*Information*:
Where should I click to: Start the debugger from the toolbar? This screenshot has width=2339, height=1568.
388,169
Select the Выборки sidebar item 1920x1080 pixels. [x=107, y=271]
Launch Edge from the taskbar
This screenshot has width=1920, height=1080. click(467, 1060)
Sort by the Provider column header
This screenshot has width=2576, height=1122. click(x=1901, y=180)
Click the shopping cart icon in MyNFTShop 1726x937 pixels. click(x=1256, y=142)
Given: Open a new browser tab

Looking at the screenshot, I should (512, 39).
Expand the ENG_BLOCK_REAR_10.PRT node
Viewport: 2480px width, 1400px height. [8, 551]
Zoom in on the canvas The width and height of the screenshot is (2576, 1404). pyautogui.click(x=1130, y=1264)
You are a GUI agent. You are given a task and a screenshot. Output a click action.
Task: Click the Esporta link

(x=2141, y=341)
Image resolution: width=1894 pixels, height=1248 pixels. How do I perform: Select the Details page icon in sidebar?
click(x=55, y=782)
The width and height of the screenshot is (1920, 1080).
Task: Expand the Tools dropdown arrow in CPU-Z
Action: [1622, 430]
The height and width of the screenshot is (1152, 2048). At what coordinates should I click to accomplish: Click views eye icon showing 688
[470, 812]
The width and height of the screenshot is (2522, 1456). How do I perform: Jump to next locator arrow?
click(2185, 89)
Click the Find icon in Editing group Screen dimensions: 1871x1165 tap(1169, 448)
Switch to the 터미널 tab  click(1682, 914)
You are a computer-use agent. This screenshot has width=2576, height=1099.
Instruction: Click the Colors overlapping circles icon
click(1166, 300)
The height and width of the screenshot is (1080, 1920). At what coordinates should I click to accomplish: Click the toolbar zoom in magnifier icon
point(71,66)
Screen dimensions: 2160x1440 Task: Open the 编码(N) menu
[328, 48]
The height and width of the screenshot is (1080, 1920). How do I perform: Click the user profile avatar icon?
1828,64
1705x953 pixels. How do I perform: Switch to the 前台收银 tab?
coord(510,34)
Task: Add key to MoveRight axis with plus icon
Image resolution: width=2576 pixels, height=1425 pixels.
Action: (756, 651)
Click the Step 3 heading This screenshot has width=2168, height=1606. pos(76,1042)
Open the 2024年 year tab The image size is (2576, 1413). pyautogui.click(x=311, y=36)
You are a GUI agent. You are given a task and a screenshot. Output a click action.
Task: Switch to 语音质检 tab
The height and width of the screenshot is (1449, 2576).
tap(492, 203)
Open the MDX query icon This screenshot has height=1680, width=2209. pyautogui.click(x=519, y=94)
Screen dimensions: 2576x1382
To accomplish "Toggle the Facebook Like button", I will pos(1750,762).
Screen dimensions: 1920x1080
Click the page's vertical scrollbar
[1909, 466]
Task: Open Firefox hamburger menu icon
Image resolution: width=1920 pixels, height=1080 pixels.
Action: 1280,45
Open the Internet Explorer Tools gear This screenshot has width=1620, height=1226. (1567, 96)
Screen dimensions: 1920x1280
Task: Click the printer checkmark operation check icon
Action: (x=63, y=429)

*What this task involves*: Go over the data above and copy every line that has the word "pyautogui" in it.

*Response to the task*:
Zoom in on the canvas The width and height of the screenshot is (2576, 1404). pyautogui.click(x=1130, y=1264)
Open the 2024年 year tab The image size is (2576, 1413). pyautogui.click(x=311, y=36)
Open the MDX query icon This screenshot has height=1680, width=2209. pyautogui.click(x=519, y=94)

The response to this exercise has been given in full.